说完这句,李月的声音已经变得些许高昂起来。
“兵熊熊一个,将熊熊一窝,有王石民这样的县令在,我们又何须害怕!更何况,遂安最能打的于县尉,已经被王石民逼反了。”李月目光停在于汉军身上,看向这位曾经遂安县的县尉。
“王石民!”于汉军脸上露出寒光,神色冷峻。
“我们分兵两路,张相武领一队人,从左侧发起攻击,我领一队人从右侧发起攻击,于汉军跟着我。”李月计划分两个方向向王石民与遂安乡兵发起突袭。
“好!”张相武握紧手中的长枪,领着一半人就要出发。
“等等!”李月叫住张相武,“就位以后,以射箭为号,信号一出,我们一同发起进攻。”
雨夜发起突袭,两队人需得同时向遂安乡兵发起进攻的号角,方能达到出其不意的效果,试想一下,在不同的方向,从黑暗中杀出一支陌生的队伍,黑漆漆地看不清究竟有多少人杀来,这样营造的效果想必会让王石民心里摸不清楚状况,从而进一步降低遂安乡兵的力量,以便抵消李月一方人少的劣势。
此刻,校场上的校阅台。
一个身穿青绿色官服的肥胖男子正站在校阅台中央,他的头发散乱,官服凌乱不堪,只是随意披在身上,好像随时就要脱落。
“到底发生了什么事!”这个肥胖男子长着满脸横肉,一双三角眼,鹰钩鼻,尖下巴,显得尖酸刻薄之极。
“小的,小的实在是不知道。
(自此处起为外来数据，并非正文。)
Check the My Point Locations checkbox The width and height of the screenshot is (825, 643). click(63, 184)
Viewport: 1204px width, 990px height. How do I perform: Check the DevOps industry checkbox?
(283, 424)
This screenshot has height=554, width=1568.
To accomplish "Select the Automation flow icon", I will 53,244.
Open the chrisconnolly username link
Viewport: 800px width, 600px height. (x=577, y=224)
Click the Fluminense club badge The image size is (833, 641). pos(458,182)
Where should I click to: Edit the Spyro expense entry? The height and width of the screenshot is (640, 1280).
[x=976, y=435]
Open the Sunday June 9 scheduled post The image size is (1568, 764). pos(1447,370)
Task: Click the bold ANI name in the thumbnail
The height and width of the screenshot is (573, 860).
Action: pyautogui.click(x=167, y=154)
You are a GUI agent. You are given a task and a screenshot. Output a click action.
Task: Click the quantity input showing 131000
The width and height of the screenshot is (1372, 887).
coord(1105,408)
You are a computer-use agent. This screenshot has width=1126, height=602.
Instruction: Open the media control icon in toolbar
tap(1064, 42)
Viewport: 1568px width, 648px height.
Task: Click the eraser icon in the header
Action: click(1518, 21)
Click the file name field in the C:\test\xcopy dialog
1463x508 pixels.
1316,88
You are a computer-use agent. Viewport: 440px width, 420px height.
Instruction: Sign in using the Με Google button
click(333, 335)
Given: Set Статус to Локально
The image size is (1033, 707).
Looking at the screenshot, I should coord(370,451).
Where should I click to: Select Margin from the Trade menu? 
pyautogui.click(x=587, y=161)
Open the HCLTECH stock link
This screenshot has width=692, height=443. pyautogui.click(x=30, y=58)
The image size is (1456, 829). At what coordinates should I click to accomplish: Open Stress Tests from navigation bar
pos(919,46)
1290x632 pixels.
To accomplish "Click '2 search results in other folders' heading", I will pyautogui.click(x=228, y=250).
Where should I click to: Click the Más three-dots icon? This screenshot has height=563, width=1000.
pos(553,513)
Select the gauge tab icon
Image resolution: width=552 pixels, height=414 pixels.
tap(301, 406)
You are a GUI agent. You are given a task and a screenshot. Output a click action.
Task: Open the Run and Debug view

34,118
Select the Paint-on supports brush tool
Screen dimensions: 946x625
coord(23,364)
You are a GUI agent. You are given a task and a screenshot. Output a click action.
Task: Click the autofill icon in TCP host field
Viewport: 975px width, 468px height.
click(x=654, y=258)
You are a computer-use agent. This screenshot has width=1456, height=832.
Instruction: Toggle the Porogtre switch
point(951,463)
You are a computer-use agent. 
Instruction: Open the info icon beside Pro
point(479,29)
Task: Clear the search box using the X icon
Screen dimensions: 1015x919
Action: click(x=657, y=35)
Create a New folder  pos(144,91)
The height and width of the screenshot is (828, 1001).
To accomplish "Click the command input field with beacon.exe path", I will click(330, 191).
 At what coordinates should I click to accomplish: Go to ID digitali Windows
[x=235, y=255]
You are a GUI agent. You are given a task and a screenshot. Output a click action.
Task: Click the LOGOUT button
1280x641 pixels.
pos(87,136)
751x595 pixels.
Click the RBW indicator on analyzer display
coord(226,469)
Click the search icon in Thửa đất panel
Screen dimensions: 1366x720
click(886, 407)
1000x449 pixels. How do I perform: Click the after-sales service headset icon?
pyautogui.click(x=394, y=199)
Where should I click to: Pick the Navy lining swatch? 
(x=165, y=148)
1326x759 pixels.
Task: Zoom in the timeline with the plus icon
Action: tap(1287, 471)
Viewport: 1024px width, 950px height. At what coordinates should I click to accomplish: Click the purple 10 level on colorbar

”
肥胖男子身边围满了一堆身穿青衣的衙役,外圈则是一群手持长矛的士兵,他们身穿布衣,衣服破旧,有的站在校阅台上面,有的则围在校阅台周边。
冬天的黑夜,又下着大雨,这群士兵早已叫苦连天,为了避雨,士兵们纷纷往校阅台上涌去,但校阅台地方不大,只能站立大约五十人,而这伙士兵有将近两百人,自然是大部分人都被挤在校阅台下。
“这鬼天气把我们叫出来干什么?”
“大火早就被雨扑灭了,我们还在这干嘛!”
“哪有什么贼人,这可是县城,贼人不敢进来送死。”
吹着寒风,淋着大雨,校阅台下的士兵嘴里开始抱怨,一部分人甚至开始谩骂,人声鼎沸,实在是嘈杂。
“废物!全是废物!”这肥胖男子正是从县衙出来的王石民,他刚刚离开县衙没多久,天上便下起了暴雨,于是王石民便来到校阅台避雨。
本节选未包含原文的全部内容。